Eric Roberts – now with 95% more smug
DOA: Dead or Alive
Directed by Corey Yuen
DOA: Dead or Alive is not a movie. It is not a video game. It is a music video. A ninety minute music video with no discernable song (except maybe “I like the way you move” as it is used during one montage.) But you don’t need a song, you just need lots of women bouncing around in micro-clothes, and dozens of action sequences with posing shots. Actually, there is a movie a lot like this one, but instead of just being mindless action, Hero went a step farther and goes all commie in the end. DOA goes all “Let’s be friends!” and then goes back to sword-wielding chicks in spandex. That’s not to say DOA is any good. However, I was expecting it to be so horrible, that when it turned out to be passable I was pleasantly surprised. Sure, I’ll never watch it again, but there are many films I won’t be watching again, for I don’t have the time. Speaking of Hero, several of the scenes here are directly lifted from that film, as well as movies such as Crouching Tiger, Kill Bill, and Charlie’s Angels. Just part of the flash in the pan fun of DOA. But the imitations are not complete nor memorable on their own, giving another reason why there is little value in rewatching this film.
DOA: Dead or Alive is based on a series of video games, fighting video games mostly. These games have plots, as much of plots as fighting games can have, and the film chooses to ignore much of it. As I have never played the game nor care about the original story, it is not a big deal to me, but I remember a few people making a big stink when this came out. As some people complain about everything, they were easily ignored. They probably would have attacked the Q*Bert cartoon had it aired while they were alive. One of the main drawing points of the video games is the many teenage girls that bounce around and jiggle while beating the crap out of gigantic opponents. DOA games also spawned the ridiculous DOA Extreme Volleyball games, where you watch the female characters run around on an island, playing mini-games and buying ever-more revealing bikinis for the girls. Obviously a game for very lonely men. Fan service triumphed and there was plenty of volleyball in the DOA movie, but as they are real girls I am not complaining.
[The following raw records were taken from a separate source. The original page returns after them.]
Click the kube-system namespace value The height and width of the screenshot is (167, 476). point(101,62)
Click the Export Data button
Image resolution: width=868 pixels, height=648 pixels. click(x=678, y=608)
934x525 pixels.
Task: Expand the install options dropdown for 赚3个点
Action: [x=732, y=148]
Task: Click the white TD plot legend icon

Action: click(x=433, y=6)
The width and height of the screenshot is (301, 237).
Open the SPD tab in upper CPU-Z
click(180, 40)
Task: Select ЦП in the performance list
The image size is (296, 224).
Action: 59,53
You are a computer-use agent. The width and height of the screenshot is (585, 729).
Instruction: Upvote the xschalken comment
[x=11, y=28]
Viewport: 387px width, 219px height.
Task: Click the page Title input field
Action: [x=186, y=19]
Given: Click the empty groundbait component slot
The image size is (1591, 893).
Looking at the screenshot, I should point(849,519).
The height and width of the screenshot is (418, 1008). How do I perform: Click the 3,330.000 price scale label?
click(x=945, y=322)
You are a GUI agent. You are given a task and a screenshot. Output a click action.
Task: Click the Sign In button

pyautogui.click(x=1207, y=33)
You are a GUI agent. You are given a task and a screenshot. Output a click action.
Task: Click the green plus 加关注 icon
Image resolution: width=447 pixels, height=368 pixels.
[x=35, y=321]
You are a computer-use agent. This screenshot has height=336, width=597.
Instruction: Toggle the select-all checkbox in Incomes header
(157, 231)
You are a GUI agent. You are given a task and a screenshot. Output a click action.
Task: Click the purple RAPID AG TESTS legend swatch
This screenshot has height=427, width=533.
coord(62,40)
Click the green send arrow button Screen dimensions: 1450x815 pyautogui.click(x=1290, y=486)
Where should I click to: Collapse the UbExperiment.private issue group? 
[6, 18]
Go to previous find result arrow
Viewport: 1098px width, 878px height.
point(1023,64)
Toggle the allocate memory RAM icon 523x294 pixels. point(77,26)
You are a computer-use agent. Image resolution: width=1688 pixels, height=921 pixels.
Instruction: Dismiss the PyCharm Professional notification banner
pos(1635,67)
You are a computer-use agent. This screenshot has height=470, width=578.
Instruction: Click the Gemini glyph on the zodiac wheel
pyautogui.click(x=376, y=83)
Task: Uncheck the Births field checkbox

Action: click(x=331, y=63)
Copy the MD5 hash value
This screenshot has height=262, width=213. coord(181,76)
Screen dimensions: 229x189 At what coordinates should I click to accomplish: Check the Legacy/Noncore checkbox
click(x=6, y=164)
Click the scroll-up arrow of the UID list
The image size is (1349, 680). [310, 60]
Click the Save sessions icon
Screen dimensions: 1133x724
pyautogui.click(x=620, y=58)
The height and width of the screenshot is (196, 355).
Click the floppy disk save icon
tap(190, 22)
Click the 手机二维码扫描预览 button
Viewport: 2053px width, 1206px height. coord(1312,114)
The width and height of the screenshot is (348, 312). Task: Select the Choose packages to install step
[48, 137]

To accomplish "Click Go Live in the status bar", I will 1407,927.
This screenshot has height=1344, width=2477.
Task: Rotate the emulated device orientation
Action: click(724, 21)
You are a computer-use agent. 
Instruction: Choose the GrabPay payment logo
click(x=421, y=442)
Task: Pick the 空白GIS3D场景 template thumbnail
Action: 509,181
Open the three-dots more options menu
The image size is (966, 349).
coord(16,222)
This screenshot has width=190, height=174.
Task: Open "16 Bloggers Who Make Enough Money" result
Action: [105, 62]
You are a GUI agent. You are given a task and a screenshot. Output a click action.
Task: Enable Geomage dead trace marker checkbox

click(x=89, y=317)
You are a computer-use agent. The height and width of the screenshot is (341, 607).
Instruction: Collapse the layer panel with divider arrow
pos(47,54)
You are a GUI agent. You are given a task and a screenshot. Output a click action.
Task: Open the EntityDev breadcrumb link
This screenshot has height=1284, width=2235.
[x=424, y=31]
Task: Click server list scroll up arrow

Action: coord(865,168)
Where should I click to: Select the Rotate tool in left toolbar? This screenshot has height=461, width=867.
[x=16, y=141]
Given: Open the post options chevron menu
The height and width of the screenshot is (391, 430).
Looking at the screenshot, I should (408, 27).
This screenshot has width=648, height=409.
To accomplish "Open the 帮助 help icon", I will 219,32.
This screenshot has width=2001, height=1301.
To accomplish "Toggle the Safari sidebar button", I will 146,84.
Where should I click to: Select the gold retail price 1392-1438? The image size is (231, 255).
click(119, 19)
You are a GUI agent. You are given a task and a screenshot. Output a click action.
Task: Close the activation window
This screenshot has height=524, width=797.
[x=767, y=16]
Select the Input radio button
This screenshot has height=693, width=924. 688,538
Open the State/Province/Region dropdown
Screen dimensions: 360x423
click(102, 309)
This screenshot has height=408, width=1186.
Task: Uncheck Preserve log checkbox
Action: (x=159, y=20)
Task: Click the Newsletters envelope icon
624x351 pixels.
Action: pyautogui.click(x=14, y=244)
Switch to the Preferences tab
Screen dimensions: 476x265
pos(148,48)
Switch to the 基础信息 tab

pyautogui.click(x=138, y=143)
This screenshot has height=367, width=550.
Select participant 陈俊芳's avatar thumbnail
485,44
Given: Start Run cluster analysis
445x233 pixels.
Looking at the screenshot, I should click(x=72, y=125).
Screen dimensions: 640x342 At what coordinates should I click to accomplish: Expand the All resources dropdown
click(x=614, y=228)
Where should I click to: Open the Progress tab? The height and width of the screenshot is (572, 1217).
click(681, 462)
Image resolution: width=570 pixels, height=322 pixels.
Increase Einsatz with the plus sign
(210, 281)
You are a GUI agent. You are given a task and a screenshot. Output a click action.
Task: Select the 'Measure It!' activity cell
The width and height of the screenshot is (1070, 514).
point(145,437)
The movie plot itself is ludicrous. The DOA tournament is held, which randomly invites the world’s greatest fighters by some sort of flying invitation/blade that always seems to invite people just after a cool action sequence. They are then set against each other for a $10 million prize, but organizer Donovan may have another agenda. Realistic? Of course not, but much of this movie is not, so no bother. Luckily, some Wikipedia nerd has chosen to tell us that one of the major factual errors in the film is that a ninja clan would not be staffed by hundreds of armed soldiers. He seems not to have taken issue with the nanobot/magic sunglasses technology, which should tell you something about Wikipedia. The biggest flaw he found in a movie that opens with a girl fly-walking over hundreds of troops, diving off a sword, flying over a wall, ripping off her clothes to reveal a backpack, which opens to reveal a hang glider, and gets an invitation to the DOA tournament thrown at her by someone who was watching all this. But, yeah, too many armed guards for a ninja clan. Thanks Asperger McVirgin! People with too much time on their hands aside, the film is rife with several other problems, most noticeably the fact no one seems to get any injury at all, despite constantly being punched and thrown through walls. Hardly a bruise is to be found. It’s all fun and games until someone gets a paper cut. This would spoil all the fun, so just ignore the lack of wounds and go with it. Director Corey Yuen is a Hong Kong import, best known in the US for The Transporter, but best known to me for So Close.